Calgary Alberta - Shares in Canadian Pacific Railway and U.S. rail line Norfolk Southern were both sharply higher on Monday after a Bloomberg
report suggested the two companies were exploring a merger.
Citing unnamed sources close to the negotiations, the newswire reported Monday that CP, which is Canada's second-largest rail company, is trying to buy or
merge with U.S. rail line Norfolk Southern.
Canadian Pacific is worth about $29 billion on the TSX.
Norfolk Southern is worth US$26 billion on the NYSE.
Shares in Norfolk Southern were up 12 percent to just over $89 a share on Monday.
CP, meanwhile, was up about five percent to $182.

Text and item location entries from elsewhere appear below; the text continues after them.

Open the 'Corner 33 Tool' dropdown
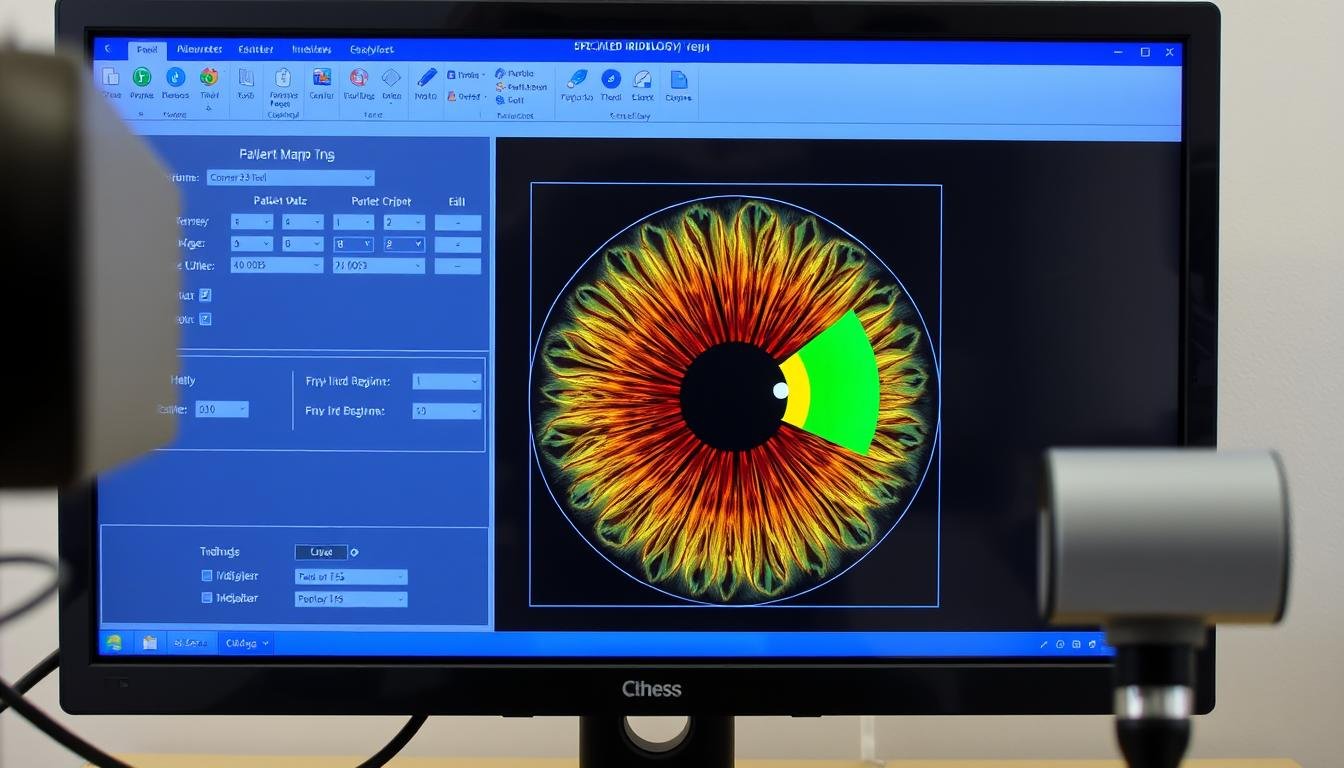The image size is (1344, 768). (x=290, y=178)
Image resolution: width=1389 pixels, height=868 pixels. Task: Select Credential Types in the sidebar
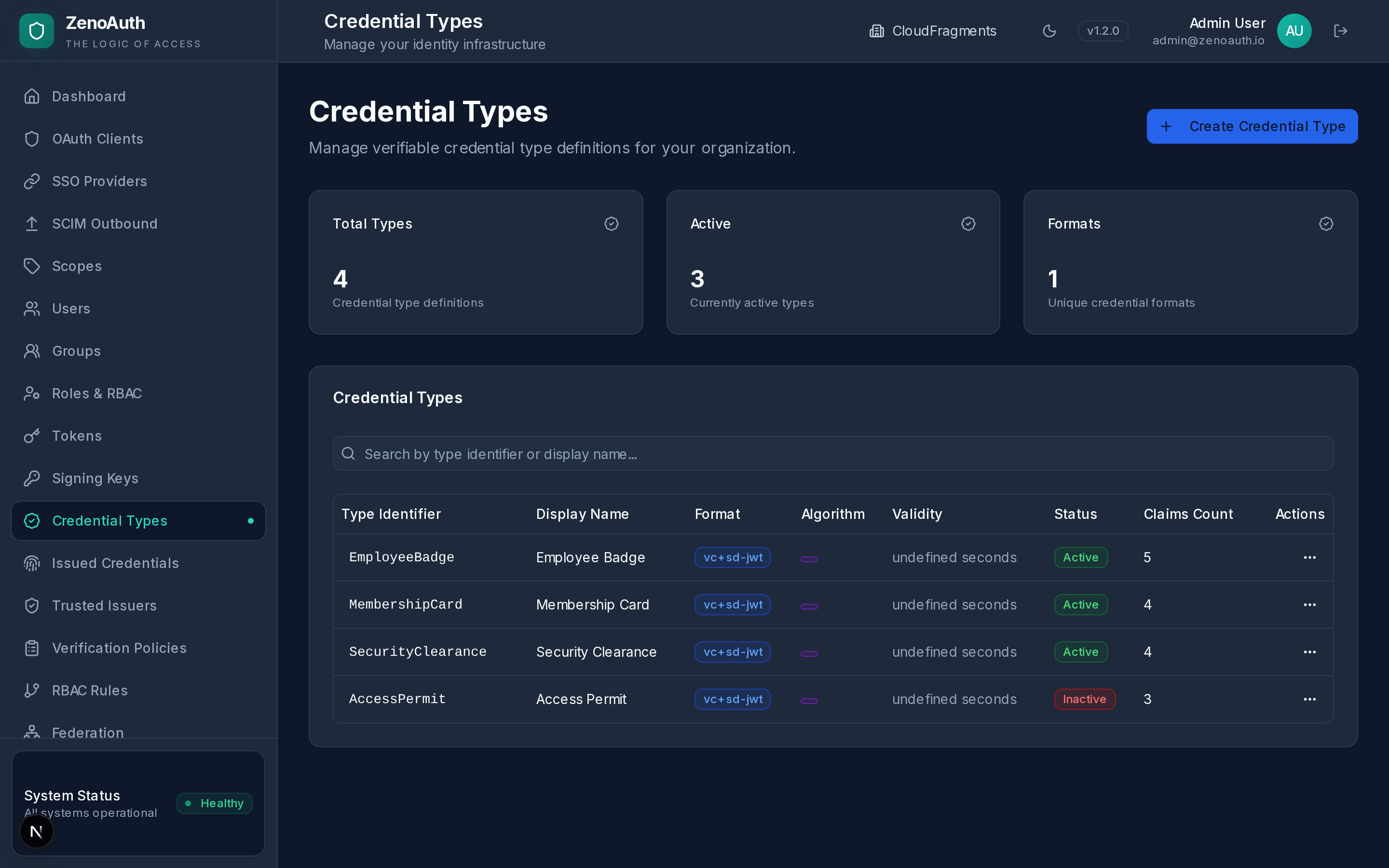110,521
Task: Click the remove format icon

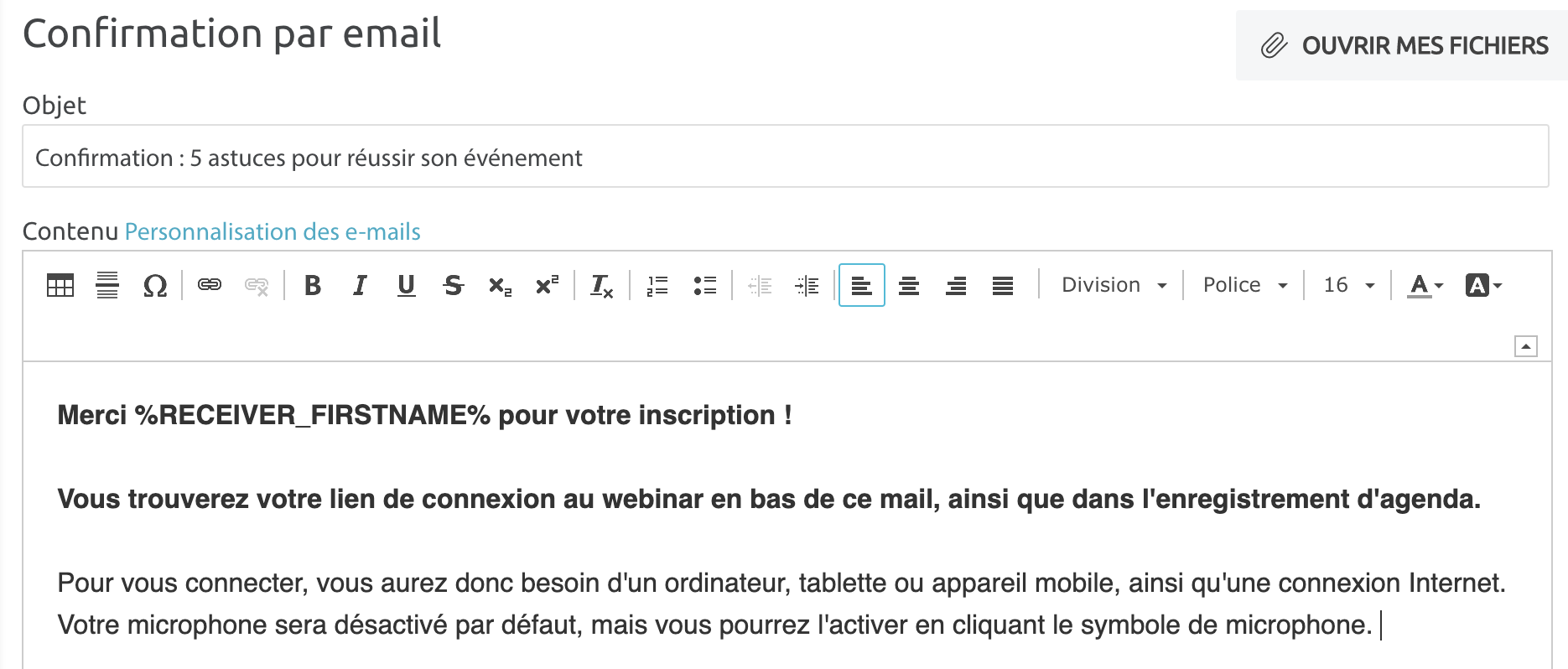Action: tap(601, 286)
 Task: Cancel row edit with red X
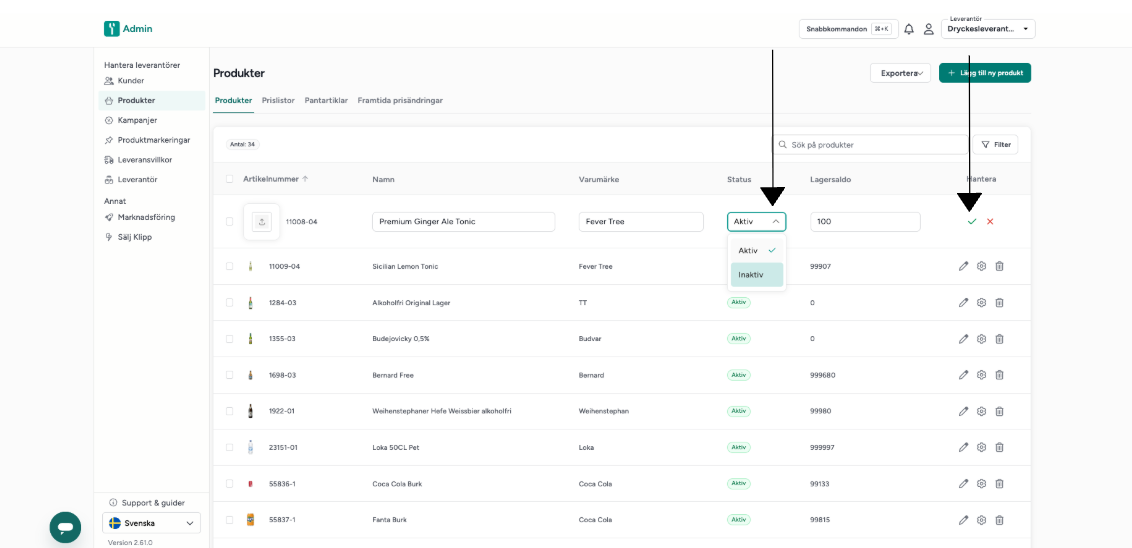click(x=990, y=222)
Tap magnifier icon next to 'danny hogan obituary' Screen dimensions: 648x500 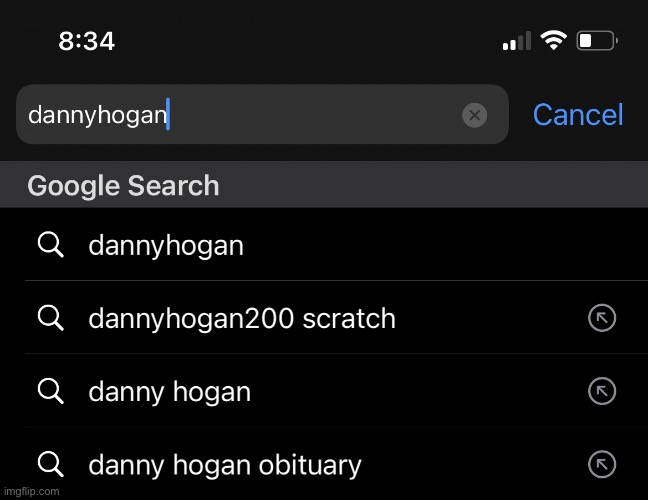coord(50,464)
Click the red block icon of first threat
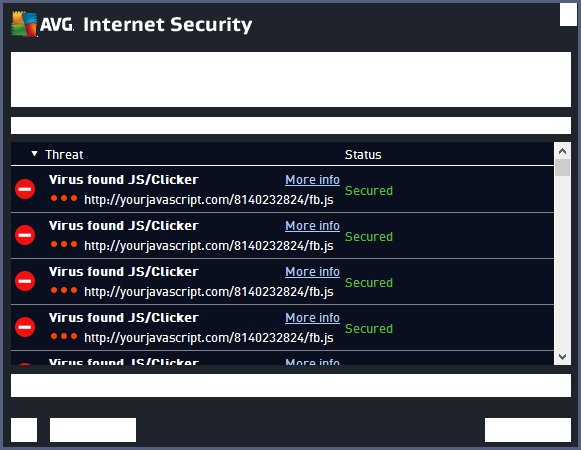This screenshot has width=581, height=450. [25, 189]
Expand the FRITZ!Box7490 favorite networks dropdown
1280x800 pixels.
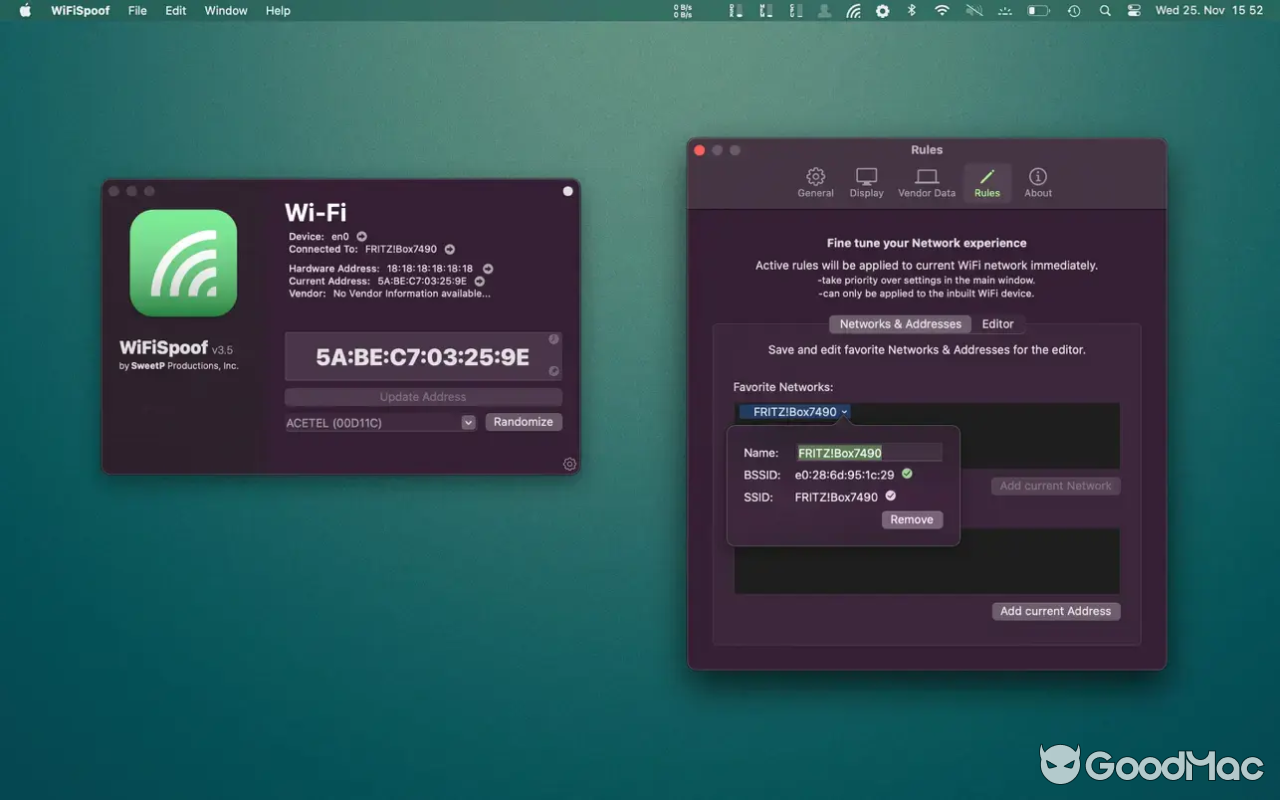point(793,411)
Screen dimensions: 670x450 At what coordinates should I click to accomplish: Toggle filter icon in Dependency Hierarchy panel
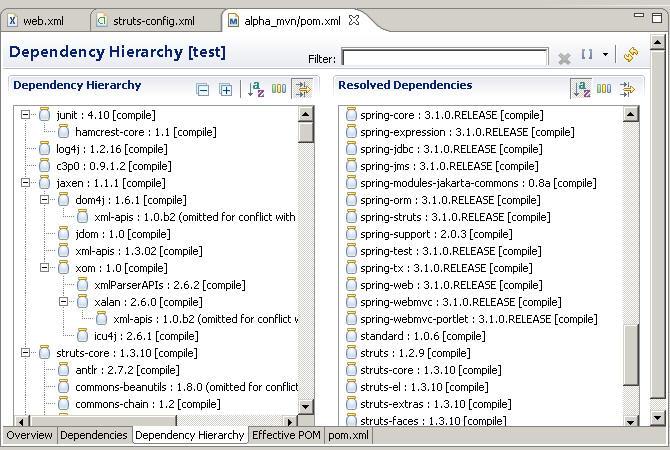click(x=301, y=90)
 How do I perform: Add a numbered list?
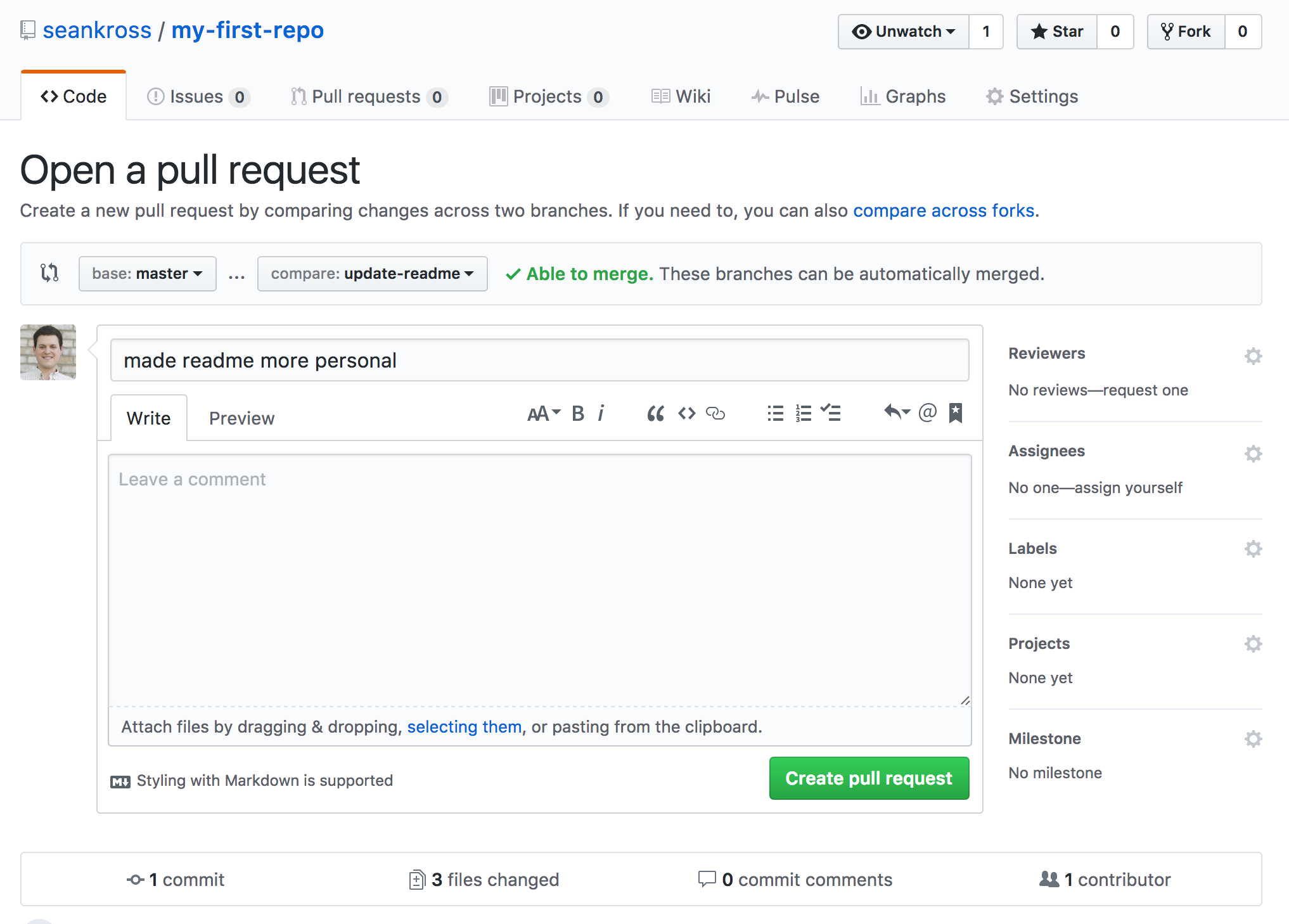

The move comes on the heels of an attempt by CP to buy U.S. rail line CSX last year as part of a goal of consolidating the sector by creating one rail company
that operates both in Canada and the U.S.
But talks between CP and Florida-based CSX came to nothing.
Currently, the North American rail network is a Byzantine combination of grids owned by the two Canadian companies, plus about a half-dozen U.S lines, each
with rival networks that interact at frequent bottlenecks, which breeds inefficiency.
Norfolk Southern owns 32,000 kilometres of rail lines across 22 U.S. states.
Primarily eastern-based and CSX's main rival on the eastern seaboard, it connects with the western network in Chicago, which is the central hub of North
America's rail network.
CP's lines, by contrast, crisscross Canada and extend into several U.S. midwestern states, including Chicago.
Norfolk, meanwhile, has little presence in the Western U.S.